We impose the condition $\delta A=0$.

First we note,

$$\delta (d\tau^2)=\delta(-g_{ik}dx^idx^k)=-dx^idx^k(\partial_l g_{ik})\delta x^l-2g_{ik}dx^id \delta x^k\tag{4.40a}$$

Also,

$$\delta (d\tau^2)= 2d\tau \delta d\tau\tag{4.40b}$$

which implies, $$\delta d \tau=\delta(d\tau^2)/(2d\tau).$$

Substituting $\delta(d\tau^2)$ from above,

$$0=\delta A=-\int\delta d\tau=\int\left[\frac12\frac{dx^i}{d\tau}\frac{dx^k}{d\tau}(\partial_lg_{ik})\delta x^l+g_{ik}\frac{dx^i}{d\tau}\frac{d\delta x^k}{d\tau}\right]d\tau$$
$$=\int\left[ \frac12\frac{dx^i}{d\tau}\frac{dx^k}{d\tau}(\partial_lg_{ik})\delta x^l-\frac{d}{d\tau}\left( g_{ik}\frac{dx^i}{d\tau} \right)\delta x^k \right]d\tau+g_{ik}\left.\frac{dx^i}{d\tau}\delta x^k\right|^{\tau_1}_{\tau_2}.\tag{4.41}$$

(Well, the details are not that important to understand my question.)

Now we discard the boundary term to obtain the geodesic equation, which is the term in the square brackets equated to zero.

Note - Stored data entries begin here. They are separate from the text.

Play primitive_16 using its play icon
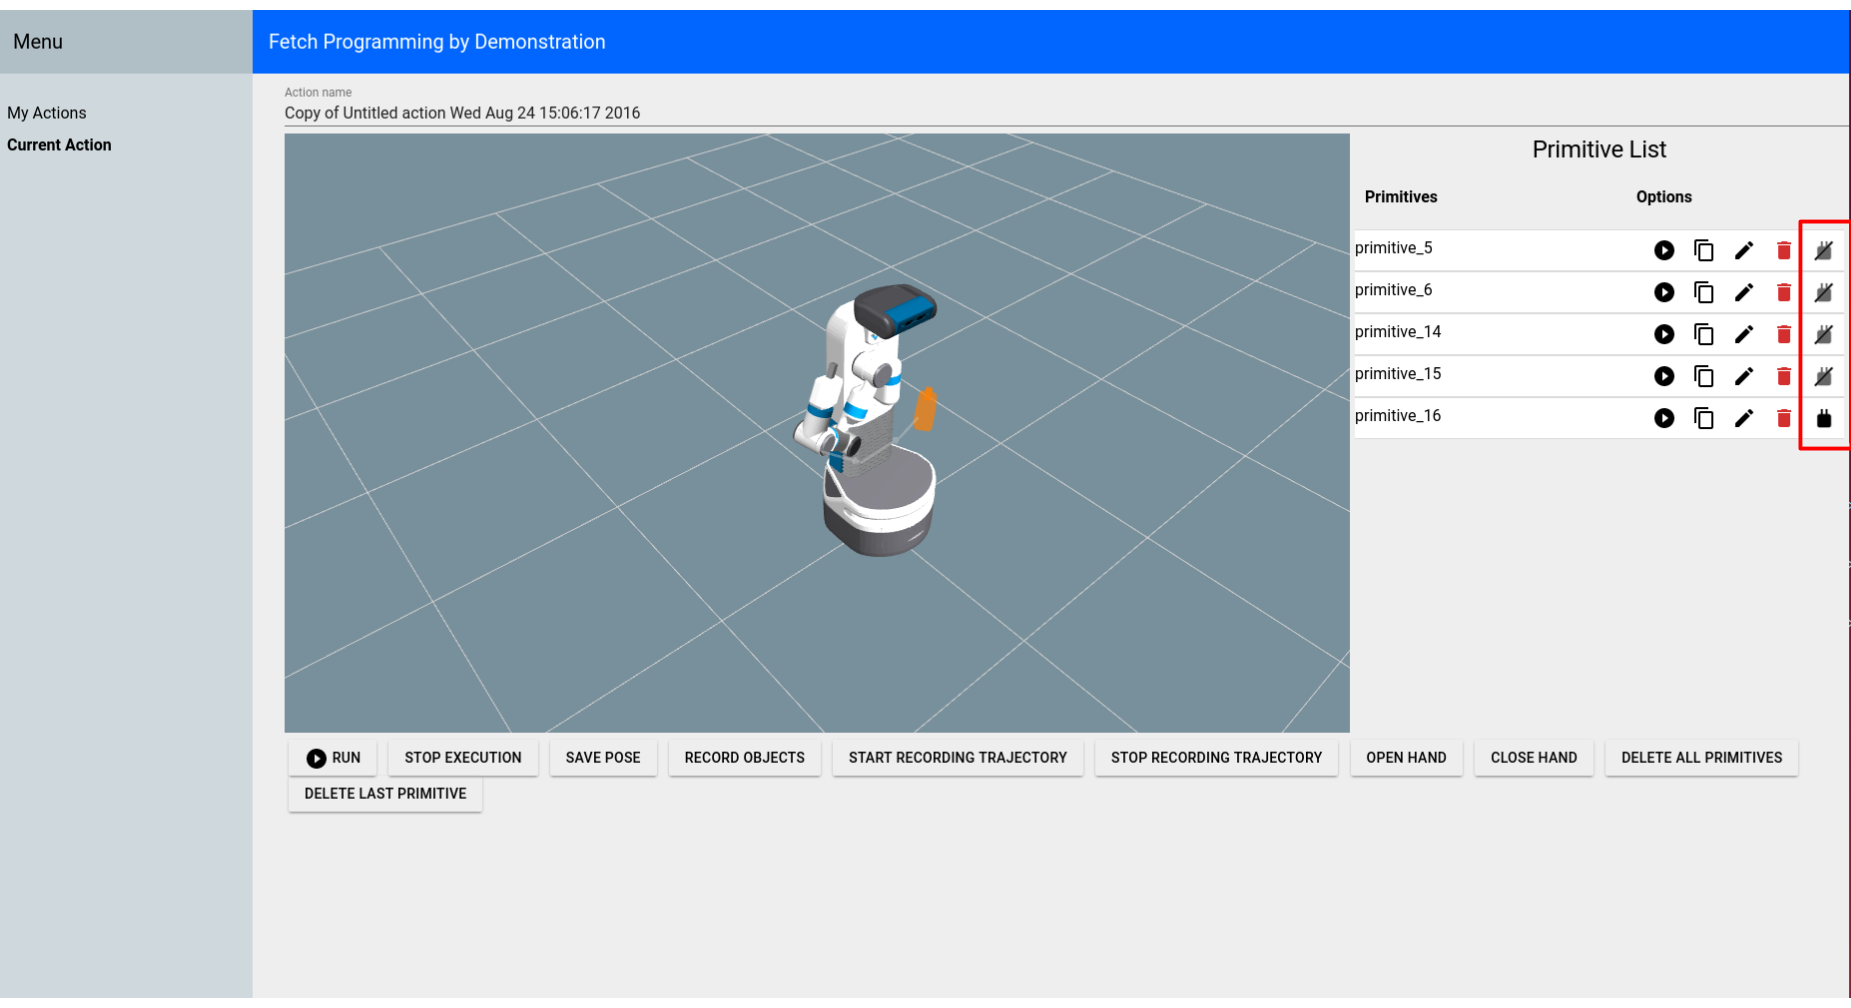The height and width of the screenshot is (1008, 1851). (1664, 418)
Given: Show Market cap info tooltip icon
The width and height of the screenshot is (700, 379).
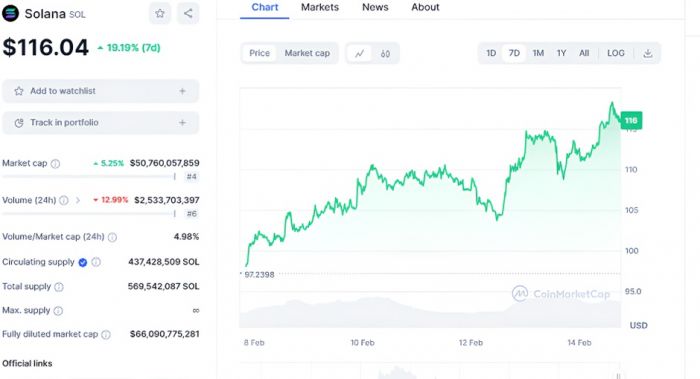Looking at the screenshot, I should click(55, 164).

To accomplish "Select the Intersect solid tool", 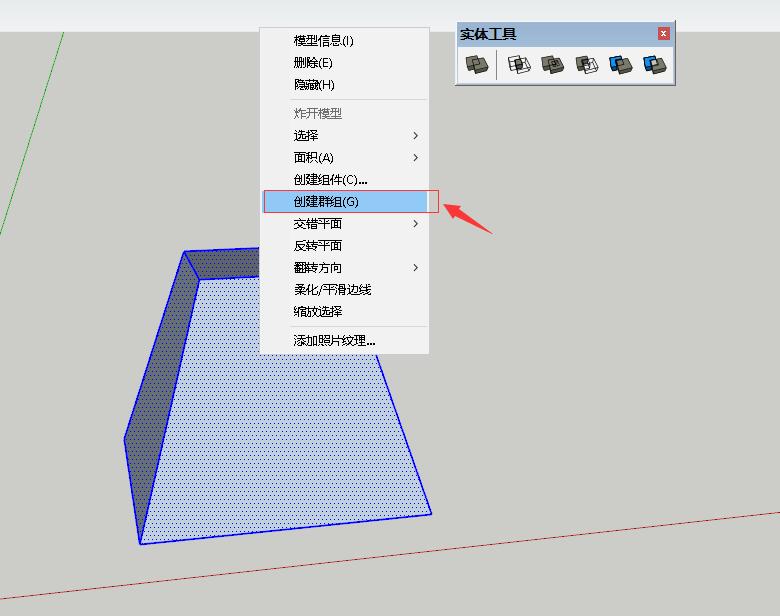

Then a few pages further, he goes on to say that this form of the geodesic equation is valid only for affine parametrizations, that is, either $\tau$ is the proper time, or is related to the proper time by a linear transformation.

My question is, where did we assume in the derivation above that the parametrization is affine?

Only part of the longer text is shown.